─── ЦИТИРУЕМЫЙ ТЕКСТ ───
Ребенок
Господи, ну когда же жизнь научит меня хоть какому-то уму-разуму! А я ведь еще пытаюсь учить других! Чему я могу научить других, если за всю свою жизнь так и не научился жить. Когда-то я сказал одному своему приятелю: "Ты знаешь, ты, конечно человек неординарный, но уровень твоей наивности несовместим с жизнью". Сейчас я то же самое мог бы сказать себе. Обмануть меня элементарно! Я настолько доверяю людям, что обмануть меня может любой. Хорошо, что об этом мало кто знает. Иначе от меня давно уже ничего не осталось бы. Меня бы не только разобрали на цитаты, а растащили бы на куски всю мою жизнь. Я долго присматриваюсь к людям. Когда-то давно меня сильно обидели. Тем, что заставили здесь жить.
Вообще, я с самого детства очень доверчив. Но тогда, в детстве, я не знал, чем это чревато. У меня было столько сил, что я просто не обращал внимания на обиды. Попробуй меня обидеть! Я сам кого хочешь обижу! Так было до тех пор, пока сам я оставался в стороне от каких-либо серьезных отношений. Мне просто нечего было терять. Не было того, что я мог бы потерять и расстроиться. Я не знал, что значит дружба. Я еще не встречал любви. А потому, теряя их, я просто не знал, что я теряю. Хорошо жить, когда ничего не знаешь! Когда нечего терять, потому что ничего нет. Что-то есть, но все это несерьезно. Как у всех. И как все – я спокойно расставался с друзьями и подругами, которые не могли жить без меня! Которые клялись мне в вечной дружбе и любви. А я не понимал, о чем они говорят. Я знал эти слова, но не знал их настоящего смысла. Чтобы узнать их настоящий смысл мне потребовалась целая жизнь.
─── ИЗВЛЕЧЕННЫЕ ДАННЫЕ ───
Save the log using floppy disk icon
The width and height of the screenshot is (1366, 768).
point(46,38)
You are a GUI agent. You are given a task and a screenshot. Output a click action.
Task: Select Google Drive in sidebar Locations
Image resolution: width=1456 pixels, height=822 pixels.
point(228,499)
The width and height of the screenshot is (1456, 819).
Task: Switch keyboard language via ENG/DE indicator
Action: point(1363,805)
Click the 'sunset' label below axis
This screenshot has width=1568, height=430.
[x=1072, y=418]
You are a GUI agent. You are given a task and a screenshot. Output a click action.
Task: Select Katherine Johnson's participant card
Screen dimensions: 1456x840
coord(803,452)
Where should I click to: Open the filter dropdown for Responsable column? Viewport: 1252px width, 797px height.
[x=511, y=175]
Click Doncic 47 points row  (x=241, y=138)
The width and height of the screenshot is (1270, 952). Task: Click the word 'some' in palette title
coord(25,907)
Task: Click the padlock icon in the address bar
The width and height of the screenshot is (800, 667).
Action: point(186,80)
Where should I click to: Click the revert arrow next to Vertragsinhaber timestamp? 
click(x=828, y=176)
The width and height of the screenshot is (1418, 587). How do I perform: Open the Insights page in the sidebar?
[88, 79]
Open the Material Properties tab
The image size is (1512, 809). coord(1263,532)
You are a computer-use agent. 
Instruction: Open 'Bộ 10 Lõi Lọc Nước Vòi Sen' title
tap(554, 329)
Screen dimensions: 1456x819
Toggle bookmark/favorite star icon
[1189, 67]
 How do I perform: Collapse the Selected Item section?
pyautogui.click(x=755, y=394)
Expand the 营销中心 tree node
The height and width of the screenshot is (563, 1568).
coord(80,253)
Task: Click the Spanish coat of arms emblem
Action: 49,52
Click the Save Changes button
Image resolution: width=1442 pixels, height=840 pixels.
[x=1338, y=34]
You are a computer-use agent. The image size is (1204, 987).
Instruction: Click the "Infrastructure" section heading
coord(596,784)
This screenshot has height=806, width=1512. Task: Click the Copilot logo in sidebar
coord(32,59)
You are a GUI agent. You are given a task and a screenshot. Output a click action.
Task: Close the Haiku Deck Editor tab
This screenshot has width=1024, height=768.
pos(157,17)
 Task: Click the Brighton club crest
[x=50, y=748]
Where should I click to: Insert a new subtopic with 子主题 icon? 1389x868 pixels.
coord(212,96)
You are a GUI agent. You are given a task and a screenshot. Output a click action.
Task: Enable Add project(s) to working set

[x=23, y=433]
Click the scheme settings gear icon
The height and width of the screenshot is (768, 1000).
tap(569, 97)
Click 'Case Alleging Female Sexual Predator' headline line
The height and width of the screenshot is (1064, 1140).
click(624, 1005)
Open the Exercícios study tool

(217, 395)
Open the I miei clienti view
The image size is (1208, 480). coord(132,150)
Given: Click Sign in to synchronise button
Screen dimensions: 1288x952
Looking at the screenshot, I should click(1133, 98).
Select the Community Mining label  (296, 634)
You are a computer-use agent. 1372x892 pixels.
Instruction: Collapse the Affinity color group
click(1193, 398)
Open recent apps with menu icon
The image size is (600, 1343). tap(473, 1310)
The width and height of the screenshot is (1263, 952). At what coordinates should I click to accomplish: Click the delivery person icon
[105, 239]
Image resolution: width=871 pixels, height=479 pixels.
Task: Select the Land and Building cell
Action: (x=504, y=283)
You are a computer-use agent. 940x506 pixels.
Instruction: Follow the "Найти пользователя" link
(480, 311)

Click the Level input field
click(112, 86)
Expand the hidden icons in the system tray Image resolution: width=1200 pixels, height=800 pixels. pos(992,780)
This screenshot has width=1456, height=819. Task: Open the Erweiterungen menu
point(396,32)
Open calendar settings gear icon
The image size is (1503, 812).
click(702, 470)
───
◆ ЧТО СДЕЛАТЬ
1: Изложите суть текста «Ребенок» в двух предложениях.
2: Продублируйте без изменений фрагмент текста «Ребенок» от «Вообще, я с» до «потребовалась целая жизнь.».

◆ ОТВЕТЫ ПО ЗАДАНИЯМ
1: Рассказчик сетует, что так и не научился жить и настолько доверяет людям, что обмануть его может любой. В детстве он не обращал внимания на обиды, потому что ему нечего было терять: он не знал настоящего смысла дружбы и любви, и чтобы узнать его, ему потребовалась целая жизнь.

2:
Вообще, я с самого детства очень доверчив. Но тогда, в детстве, я не знал, чем это чревато. У меня было столько сил, что я просто не обращал внимания на обиды. Попробуй меня обидеть! Я сам кого хочешь обижу! Так было до тех пор, пока сам я оставался в стороне от каких-либо серьезных отношений. Мне просто нечего было терять. Не было того, что я мог бы потерять и расстроиться. Я не знал, что значит дружба. Я еще не встречал любви. А потому, теряя их, я просто не знал, что я теряю. Хорошо жить, когда ничего не знаешь! Когда нечего терять, потому что ничего нет. Что-то есть, но все это несерьезно. Как у всех. И как все – я спокойно расставался с друзьями и подругами, которые не могли жить без меня! Которые клялись мне в вечной дружбе и любви. А я не понимал, о чем они говорят. Я знал эти слова, но не знал их настоящего смысла. Чтобы узнать их настоящий смысл мне потребовалась целая жизнь.